Keytel and fellow PhD student, Karen Sharwood, made the front page of Monday Paper last year when IT billionaire Mark Shuttleworth agreed to work with the two by conducting specially designed physiological tests on himself in space.

The second half of the all-woman team is made up of chartered accountant Inge Schabort (jib trimmer) and retail property letting agent Gayle Mc Arthur (mainsail trimmer). Apart from their sailing competencies, all list an impressive range of skills; Hudson is an avid mountainbiker; Keytel has provincial colours for rowing, is a South African universities rowing champion and marathon runner; Schabort is a talented road cyclist; McArthur has Western Province Colours in cycling, running and horse-riding and is also the series winner of the surfski Clifton Time Trial series.

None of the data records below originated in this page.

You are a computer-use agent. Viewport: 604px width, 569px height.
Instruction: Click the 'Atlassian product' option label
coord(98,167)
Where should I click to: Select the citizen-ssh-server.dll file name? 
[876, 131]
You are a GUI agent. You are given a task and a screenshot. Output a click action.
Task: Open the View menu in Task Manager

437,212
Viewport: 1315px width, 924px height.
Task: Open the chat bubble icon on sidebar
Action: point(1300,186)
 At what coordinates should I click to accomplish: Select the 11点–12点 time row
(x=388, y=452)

When did the sailing begin for the UCT duo? At a very young age, it seems. Both are from a long lineage of sailors; Lara grew up at Zeekoevlei, ("which is the best place to learn sailing") and Dale's father, David Hudson, competed at the Barcelona Olympics in '92.

Their anecdotes of early years and family weekends shaped around sailing indicate that both have thoroughly learnt the ropes in terms of physical and technical sailing skills. However, competing at a world-class level requires more serious psychological and intellectual muscle.

"It's like chess on water," Hudson adds. "Strategy and tactics are everything." When they're on the water, where the variable conditions of wind and sea are a constant challenge, they operate in tune, intuitively. "There is immense pressure to act decisively in demanding situations," Hudson adds. "The test is to become 'psyched up and not psyched out'."

The nickname "Skins" comes from their sleek black gear with its distinctive blue trim, sponsored by Second Skins. The uniformity reinforces their team spirit and sense synchronicity. Last year they came in third in the Vodacom Sailing Week's J22-class and were the first women's crew at the finish in this year's national J22 National Championships, coming seventh overall.

In gearing up for the ISAF World Championships in July, the pace is intensive. Each must complete four 90-minute gym sessions a week and three three-hour sessions on the water. This begs the question: where do busy researchers (especially Keytel who jets between Moscow and Cape Town), find the hours needed to train for a major yachting event? "Discipline and organisation," Hudson replies. This is multi-tasking at another level.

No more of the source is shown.